May 14—JOHNSTOWN, Pa. — All area fire departments, whether they are volunteer, professional or a mixture of both, face common staffing, funding and training challenges.

State Rep. Jim Rigby, R-Ferndale, brought attention to those concerns Monday during a Pennsylvania House Fire and EMS Caucus listening tour that made stops at the Johnstown, Richland Township and West Hills Regional fire stations.

"We want to be able to showcase to the other areas just the differences between what somebody like the city of Johnstown is dealing with, what Richland Township, what West Hills deals with. ... It gives the other members of the committee a better understanding of how each of them are doing it," said Rigby, a caucus co-chair.

"Really, the No. 1 thing is they're all dealing with the shortage. From the '70s, we had 300,000, to today we have less than 36,000 firefighters" in Pennsylvania, Rigby said.

Rigby was joined on the tour by state Reps. Frank Burns, D-East Taylor Township, and caucus co-chair Lisa Borowski, D-Delaware.

"One of my goals is to learn more about what's happening across the state," Borowski said.

Borowski said she hoped the conversations would better help legislators shape policy on first responders.

"Whatever decisions we make in Harrisburg have to work across the state," Borowski said. "I can't just sit in Delaware County and be like, 'Oh, this is going to work for me.' I need to know if this is going to work out here as well.

"How are we going to collaborate to make a difference and put forth legislation that's going to help everyone across the state? I need to come out and see and talk to the people that are doing the real work. We need to come together and figure some solutions. That's kind of why I'm here."

Rigby, a former volunteer firefighter, praised the work being done by local companies.

"We're blessed in this area," Rigby said. "We really are with what we have. The level of professionalism we have in our volunteer fire companies is second to none."

Some of those volunteers decide to pursue full-time careers as firefighters, including with the Johnstown Fire Department, the only all-professional department in Cambria County.

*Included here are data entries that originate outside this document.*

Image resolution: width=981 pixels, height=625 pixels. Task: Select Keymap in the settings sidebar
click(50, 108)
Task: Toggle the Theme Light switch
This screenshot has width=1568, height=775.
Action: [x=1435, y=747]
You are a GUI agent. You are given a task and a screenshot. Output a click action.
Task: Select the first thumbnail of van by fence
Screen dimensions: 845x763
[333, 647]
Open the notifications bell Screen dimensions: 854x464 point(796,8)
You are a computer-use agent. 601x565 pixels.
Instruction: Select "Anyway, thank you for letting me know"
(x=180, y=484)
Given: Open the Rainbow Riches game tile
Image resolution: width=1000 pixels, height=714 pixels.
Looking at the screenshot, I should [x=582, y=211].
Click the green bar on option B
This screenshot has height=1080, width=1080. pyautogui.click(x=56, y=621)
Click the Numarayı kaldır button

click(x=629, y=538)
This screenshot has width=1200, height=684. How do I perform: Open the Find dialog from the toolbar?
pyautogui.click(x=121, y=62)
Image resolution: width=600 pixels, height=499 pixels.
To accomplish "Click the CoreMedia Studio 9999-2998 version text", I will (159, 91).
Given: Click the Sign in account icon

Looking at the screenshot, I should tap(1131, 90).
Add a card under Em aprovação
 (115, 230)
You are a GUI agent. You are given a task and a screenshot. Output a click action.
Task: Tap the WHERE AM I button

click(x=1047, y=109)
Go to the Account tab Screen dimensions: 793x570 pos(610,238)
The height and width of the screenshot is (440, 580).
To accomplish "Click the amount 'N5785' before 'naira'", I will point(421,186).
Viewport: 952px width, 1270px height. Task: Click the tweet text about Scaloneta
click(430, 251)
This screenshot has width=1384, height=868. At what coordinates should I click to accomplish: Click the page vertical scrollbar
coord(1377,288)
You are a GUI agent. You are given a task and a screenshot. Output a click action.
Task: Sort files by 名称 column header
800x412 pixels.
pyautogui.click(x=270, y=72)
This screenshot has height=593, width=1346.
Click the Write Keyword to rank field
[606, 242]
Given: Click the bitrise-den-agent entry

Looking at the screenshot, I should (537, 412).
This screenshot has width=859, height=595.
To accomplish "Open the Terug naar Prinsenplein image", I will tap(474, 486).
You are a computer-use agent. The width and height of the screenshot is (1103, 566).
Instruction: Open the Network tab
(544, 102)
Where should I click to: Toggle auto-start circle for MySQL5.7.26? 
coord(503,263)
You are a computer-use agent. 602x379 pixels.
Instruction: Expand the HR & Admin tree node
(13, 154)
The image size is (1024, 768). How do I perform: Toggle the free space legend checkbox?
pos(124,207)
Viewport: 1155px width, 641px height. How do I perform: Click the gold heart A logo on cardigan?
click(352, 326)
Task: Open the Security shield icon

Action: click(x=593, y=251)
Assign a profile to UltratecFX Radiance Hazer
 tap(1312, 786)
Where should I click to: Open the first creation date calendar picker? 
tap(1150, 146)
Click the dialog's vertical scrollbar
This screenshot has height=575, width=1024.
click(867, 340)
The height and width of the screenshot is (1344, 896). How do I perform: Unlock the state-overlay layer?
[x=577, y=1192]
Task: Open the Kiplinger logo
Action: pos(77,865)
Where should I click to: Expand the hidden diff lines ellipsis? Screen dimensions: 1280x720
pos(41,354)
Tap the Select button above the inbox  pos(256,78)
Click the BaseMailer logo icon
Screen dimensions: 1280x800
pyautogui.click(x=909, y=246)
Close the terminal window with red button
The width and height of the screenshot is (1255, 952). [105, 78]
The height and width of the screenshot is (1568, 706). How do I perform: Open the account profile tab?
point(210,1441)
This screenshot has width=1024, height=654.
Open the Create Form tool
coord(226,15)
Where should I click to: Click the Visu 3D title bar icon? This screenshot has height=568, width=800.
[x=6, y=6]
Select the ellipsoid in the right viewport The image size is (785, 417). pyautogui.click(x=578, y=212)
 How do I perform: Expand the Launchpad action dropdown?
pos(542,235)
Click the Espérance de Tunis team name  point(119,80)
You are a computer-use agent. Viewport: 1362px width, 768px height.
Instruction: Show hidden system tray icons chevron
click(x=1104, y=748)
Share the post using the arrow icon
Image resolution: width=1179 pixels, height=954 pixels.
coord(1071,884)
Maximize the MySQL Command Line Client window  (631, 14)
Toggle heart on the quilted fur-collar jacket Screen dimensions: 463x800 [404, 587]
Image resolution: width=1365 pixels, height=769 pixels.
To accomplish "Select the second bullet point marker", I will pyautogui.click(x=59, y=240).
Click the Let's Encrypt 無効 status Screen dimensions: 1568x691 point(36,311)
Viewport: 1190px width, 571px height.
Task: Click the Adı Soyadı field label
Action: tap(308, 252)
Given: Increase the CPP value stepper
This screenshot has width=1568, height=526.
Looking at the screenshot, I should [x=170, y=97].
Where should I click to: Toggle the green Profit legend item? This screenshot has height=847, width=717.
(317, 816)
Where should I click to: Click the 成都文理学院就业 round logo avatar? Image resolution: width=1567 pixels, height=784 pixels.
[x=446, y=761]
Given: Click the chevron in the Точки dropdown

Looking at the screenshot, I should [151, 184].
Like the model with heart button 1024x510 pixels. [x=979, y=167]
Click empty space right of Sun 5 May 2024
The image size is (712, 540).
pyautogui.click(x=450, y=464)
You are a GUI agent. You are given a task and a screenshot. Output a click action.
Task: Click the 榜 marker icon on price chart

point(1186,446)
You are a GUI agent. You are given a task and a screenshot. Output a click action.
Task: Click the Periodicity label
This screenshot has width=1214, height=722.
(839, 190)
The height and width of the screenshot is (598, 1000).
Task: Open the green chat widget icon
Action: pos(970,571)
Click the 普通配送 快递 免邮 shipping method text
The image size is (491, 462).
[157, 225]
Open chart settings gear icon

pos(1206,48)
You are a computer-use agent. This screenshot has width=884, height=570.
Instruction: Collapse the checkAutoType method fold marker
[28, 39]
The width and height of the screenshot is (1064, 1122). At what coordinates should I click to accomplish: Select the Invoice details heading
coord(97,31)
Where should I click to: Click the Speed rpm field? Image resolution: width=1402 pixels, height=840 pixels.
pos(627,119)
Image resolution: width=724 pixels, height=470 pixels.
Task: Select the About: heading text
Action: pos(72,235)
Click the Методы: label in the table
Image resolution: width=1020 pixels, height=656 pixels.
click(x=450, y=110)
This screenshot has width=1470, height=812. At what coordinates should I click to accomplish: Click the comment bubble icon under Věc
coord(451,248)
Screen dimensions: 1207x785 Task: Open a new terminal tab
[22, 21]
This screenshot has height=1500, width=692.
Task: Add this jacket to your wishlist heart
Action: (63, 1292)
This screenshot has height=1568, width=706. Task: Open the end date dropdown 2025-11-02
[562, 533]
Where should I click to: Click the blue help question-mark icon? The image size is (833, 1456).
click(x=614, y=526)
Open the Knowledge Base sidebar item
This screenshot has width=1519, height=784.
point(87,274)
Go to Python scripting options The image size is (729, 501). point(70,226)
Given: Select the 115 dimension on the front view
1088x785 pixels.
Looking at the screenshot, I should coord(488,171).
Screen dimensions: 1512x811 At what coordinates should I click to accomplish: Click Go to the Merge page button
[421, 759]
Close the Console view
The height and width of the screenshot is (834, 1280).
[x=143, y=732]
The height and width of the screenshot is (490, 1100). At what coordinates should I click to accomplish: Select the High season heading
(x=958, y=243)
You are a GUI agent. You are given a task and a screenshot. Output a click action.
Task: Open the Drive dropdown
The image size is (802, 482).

"The number of volunteers affects what I have coming in, also," Johnstown fire Chief Robert Statler said. "When I was hired in '96, there were 150 people that tested for, like, six jobs. We do civil service testing. We have to go through that every two years. The last test we gave, we had 12 people. There was a bigger pool of volunteers (in the past)."

However, even with recruitment efforts, numbers continue to decline.

"None of it seems to be working," Statler said.